Out and About
Davy Jones died this week. That news got me thinking about another member of the Monkees team I had once the honor to hang out with — also now in his grave, sad to say – Tommy Boyce. Most of the Monkees’ best songs were written by either Neil Diamond or the team of Tommy Boyce and Bobby Hart.
It was a snowy December evening in Nashville when I ran into my friend Keith Christopher. I said, “Guess who I met last night — Tommy Boyce!”
“No kidding,” said Keith. “I saw him just last week on I Dream of Jeannie.”
“He was down at Tavern on the Row, holding court with a big crowd of people around him.”
“Maybe he’s there tonight.”
“Let’s go see.”
Tommy Boyce was there, but without the crowd. I gave him a big hello, and he remembered me. At his invitation Keith and I slid into the bench across the table from him and prepared to hear some stories.
Tommy was ready to tell some stories. He got the title of “She” from the card catalog at a library, where he used to go hunting for titles. “We weren’t getting anywhere until we learned this: always write from the title.” He called Bobby Hart from a booth in the library and they wrote the song over the phone. He also said Barbara Eden was a very nice person. And he told us how he came to write for the Monkees.
“I got a call from Donny Kirshner. He said, ‘I need a theme song for four guys who will do anything, anytime, anywhere.’ So my partner and I took a guitar, left our office and started walking down Sunset Boulevard. I had the Dave Clark Five song “Catch Us If You Can” in my head. I loved the way it started with the big A minor chord. So I strummed an A minor and sang, ‘Here we come, walking down the street.’ People were staring at us, so I had my next line: ‘We get the funniest looks from everyone we meet…’”

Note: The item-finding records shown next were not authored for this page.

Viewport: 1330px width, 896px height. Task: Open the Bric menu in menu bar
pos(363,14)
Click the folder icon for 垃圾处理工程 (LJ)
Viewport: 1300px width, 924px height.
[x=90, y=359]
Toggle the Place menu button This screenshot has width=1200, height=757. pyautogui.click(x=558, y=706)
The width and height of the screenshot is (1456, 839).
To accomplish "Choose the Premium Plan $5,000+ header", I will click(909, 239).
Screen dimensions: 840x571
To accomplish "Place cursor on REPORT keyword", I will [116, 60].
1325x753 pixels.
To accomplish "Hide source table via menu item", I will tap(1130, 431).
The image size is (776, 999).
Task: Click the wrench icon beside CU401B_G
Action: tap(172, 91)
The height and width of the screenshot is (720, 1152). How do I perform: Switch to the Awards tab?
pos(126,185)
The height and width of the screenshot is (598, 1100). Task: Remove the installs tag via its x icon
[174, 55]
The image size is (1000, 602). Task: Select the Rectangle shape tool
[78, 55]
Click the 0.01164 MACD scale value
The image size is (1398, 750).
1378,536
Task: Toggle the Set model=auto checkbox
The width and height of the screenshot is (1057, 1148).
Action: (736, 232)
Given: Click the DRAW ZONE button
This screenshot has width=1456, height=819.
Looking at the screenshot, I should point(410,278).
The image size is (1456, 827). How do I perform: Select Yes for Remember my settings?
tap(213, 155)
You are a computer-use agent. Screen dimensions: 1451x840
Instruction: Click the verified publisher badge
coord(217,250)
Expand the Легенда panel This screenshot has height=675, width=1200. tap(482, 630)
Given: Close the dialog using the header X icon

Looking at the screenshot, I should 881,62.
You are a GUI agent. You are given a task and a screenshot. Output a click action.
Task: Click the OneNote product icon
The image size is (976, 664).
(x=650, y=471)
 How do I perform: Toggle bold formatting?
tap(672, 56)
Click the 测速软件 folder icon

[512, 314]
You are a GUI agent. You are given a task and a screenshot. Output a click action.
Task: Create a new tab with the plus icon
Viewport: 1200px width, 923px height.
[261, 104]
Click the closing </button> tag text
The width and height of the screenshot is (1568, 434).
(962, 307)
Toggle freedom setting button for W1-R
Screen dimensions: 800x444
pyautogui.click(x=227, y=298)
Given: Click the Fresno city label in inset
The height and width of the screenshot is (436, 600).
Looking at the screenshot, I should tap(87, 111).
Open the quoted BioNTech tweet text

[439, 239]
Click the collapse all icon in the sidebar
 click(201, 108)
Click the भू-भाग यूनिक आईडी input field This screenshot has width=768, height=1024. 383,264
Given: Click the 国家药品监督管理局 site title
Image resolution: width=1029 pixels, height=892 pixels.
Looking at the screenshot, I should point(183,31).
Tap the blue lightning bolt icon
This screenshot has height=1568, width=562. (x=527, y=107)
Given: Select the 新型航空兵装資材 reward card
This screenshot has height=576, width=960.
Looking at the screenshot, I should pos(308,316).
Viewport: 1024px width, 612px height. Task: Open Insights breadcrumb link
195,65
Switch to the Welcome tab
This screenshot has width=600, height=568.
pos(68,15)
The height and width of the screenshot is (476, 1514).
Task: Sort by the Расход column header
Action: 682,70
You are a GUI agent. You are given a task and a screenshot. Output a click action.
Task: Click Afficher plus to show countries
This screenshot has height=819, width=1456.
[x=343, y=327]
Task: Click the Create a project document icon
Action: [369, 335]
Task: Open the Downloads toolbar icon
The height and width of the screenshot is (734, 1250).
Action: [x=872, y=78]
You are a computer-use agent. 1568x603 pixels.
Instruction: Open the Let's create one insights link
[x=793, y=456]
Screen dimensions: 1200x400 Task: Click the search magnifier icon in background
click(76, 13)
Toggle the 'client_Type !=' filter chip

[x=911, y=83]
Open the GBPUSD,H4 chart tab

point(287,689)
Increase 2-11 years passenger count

As the evening wound down, Tommy wanted to show us his acoustic guitar. We went out to the parking lot. It was snowing. His Jeep, with a front tag that said “Elvis,” was parked under a large tree. Tommy extracted the guitar and we started singing Monkees songs. A group of carolers came down the street, singing in a sort of on-pitch, professional sort of way that made me think they were union backup vocalists – and really who else would go caroling in the middle of the night on Music Row? They dropped “God Rest Ye, Merry Gentlemen” and joined us in a circle in the falling snow, all singing together “I’m Not Your Stepping Stone.”